Hugs to you and Tweed. You perhaps need double hugs... since his puppiness has flown the roost as well.

What's the word on Tweed?

The Border Collies said...

Tweed has yet another soft tissue injury, this time in the shoulder. His xrays came back clean as a whistle. So Puffy Puppy is on leash walks and drugs again for two more weeks. Poor dude, he must think he is being punished for something :(

He did lose 3 lbs though. 3 more to go.

Thanks for asking!

Anonymous said...
This comment has been removed by a blog administrator.
The Border Collies said...

Hey anonymous: I deleted your insensitive and stupid comment.

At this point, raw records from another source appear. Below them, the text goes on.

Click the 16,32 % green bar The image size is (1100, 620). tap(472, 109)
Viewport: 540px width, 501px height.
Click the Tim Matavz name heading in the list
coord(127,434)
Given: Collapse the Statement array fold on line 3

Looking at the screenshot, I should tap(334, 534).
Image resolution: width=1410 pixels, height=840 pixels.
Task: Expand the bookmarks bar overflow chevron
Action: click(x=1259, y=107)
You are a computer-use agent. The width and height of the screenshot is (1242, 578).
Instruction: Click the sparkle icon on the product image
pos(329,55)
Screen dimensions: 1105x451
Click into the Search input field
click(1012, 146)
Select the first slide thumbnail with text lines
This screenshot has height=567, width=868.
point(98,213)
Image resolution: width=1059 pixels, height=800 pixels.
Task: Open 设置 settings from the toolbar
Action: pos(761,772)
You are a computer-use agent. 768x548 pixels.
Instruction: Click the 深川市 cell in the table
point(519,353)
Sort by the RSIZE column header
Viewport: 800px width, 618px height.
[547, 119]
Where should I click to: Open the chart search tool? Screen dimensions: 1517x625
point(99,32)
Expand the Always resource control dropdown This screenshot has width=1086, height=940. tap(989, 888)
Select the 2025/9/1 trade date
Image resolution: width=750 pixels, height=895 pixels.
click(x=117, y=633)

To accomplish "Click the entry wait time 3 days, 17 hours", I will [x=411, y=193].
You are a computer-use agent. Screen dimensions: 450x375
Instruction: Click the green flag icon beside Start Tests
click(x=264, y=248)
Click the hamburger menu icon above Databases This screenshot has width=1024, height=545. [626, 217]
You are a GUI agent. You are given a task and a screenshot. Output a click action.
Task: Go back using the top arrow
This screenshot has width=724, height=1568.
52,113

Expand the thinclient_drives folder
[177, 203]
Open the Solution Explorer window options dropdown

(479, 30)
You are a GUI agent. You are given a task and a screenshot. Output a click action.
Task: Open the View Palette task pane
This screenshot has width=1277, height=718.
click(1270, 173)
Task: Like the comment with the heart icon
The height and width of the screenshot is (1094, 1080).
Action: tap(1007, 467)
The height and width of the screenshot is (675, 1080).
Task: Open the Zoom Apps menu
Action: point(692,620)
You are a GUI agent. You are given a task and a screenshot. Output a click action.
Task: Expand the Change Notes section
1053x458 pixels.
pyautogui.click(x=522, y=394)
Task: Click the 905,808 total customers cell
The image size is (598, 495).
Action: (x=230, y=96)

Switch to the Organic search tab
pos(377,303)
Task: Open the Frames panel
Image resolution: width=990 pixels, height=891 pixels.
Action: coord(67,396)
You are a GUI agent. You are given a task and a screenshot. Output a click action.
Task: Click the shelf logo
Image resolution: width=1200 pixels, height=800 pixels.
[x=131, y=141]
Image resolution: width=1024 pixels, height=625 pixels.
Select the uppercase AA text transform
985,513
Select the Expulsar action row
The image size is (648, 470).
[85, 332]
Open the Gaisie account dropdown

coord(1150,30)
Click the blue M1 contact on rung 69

Go back to craigslist and troll there, don't come to my home and be an asshole, mmkay?

Anonymous said...

Does the Fantabulous Mr. Woo follow the BBC? (I wouldn't put it past him.) This is a sobering story for an intrepid hunter of squirrels:

And speaking of border collies' nemeses -- the leash! Poor Tweed. Poor you!

Anonymous said...

You had a brain fart, a temporary out of body experience, and forgot how smart your Border Collies are. It's a conspiracy by your three pooches, they can read bank statements, saw the extra cash, and didn't want you to leave them to go to Nicaragua.

The Unwootie is BIG, but then again maybe Wootie is a slip of a thing.

Anonymous said...

Glad to hear Tweed's injury is not more... dramatic? though sucks that you have to have him on leash - since that must make taking photos more difficult.

Can you share how his puppiness did in meeting his new owner? All puppy wags and kisses I'm guessing...

Kristi said...

ack - soft tissue - BUMMER for Tweed. Maybe you could just say "squirrel" (at volume) once or twice for him?

Anonymous said...

Hmm, no updates from Food Lady, I think she's on the lam with Kuro.

The Border Collies said...

Nah, the Food Lady handed Kuro over as promised (sniffle) but has been too busy to take photos, much less update ye olde blog, this week. We'll be back in action soon.

Woo *is* a wee slip of a thing and the Un-Wootie is indeed huge! But he says he could take on the pack of angry squirrels, no problem!

Anonymous said...

How's Tweed?

Finnegan Dowling said...

I think Tweed inherited some of the Original Red Dog's Evilness. I'm sorry he's hurt but it's good to know the lethal meanness of the original red dog rolls on. Screw you going to Nica, mom! Youse staying here with us!

And I'm really sorry you can't make it. You fucking rock.